Cowen analysts expected the three drugs to bring in about $1.4 billion, $760 million and $695 million respectively.

Other key medicines, including rare blood disorder drug Soliris and Ultomiris that came with its $39 billion acquisition in 2021 of Alexion, generated $844 million and $593 million, below Cowen estimates of $885 million and $595 million respectively.

Fourth-quarter revenue was also hurt by a decline in sales of AstraZeneca's COVID-19 vaccine Vaxzevria.

AstraZeneca forecast adjusted earnings per share in 2023 to grow by a "high single digit to low double-digit percentage", and revenue to increase by a "low-to-mid single-digit percentage", at constant currency rates.

AstraZeneca shares have outperformed rivals in recent years, gaining 41% since Jan 2020. Last year they rose 16.4% but are down about 4% so far in 2023.

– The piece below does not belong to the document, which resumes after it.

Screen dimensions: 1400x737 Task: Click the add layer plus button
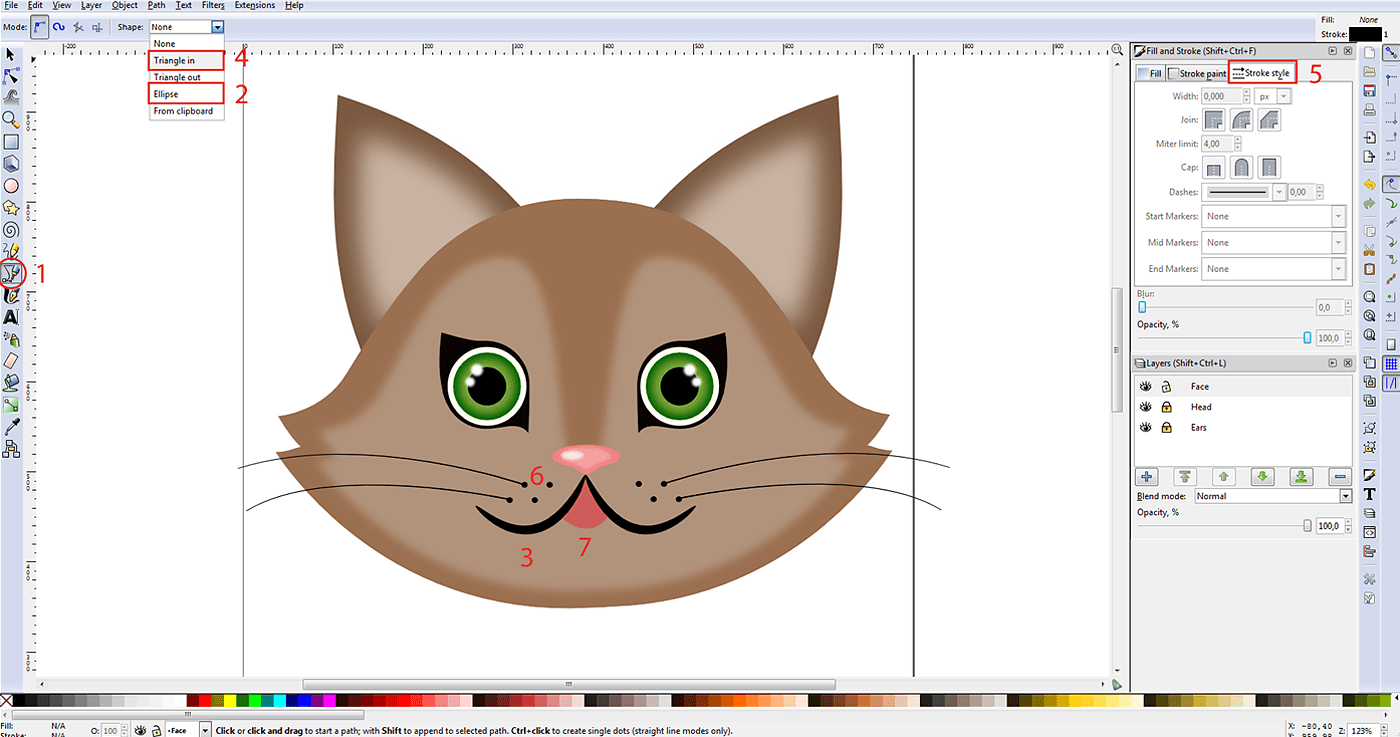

Of key interest to investors is the experimental cancer drug, datopotamab deruxtecan, being evaluated in a keenly-anticipated late-stage trial involving lung cancer patients.

Partner Daiichi Sankyo this month said results of that study have been delayed to the second quarter from the first quarter of 2023.

UBS analyst Michael Leuchten said the stock's relative underperformance this year was likely due to the delay in trial results for the lung cancer drug, and to the higher level of operating expenditure that AstraZeneca flagged last year.

Investors are looking for signs from the drugmaker on margins trends for the year.

Under chief executive Pascal Soriot's decade-plus tenure, AstraZeneca has had a phenomenal recovery story - but over the last few years, it has very much been top-line driven, said Jefferies analyst Peter Welford.

"We haven't yet seen that really delivered into an earnings upgrade cycle. So there is a lot of focus on margins," he said.

The company forecast on Thursday that core operating expenses will increase by a low-to-mid single-digit percentage, citing its investment in recent drug launches and the start of new trials.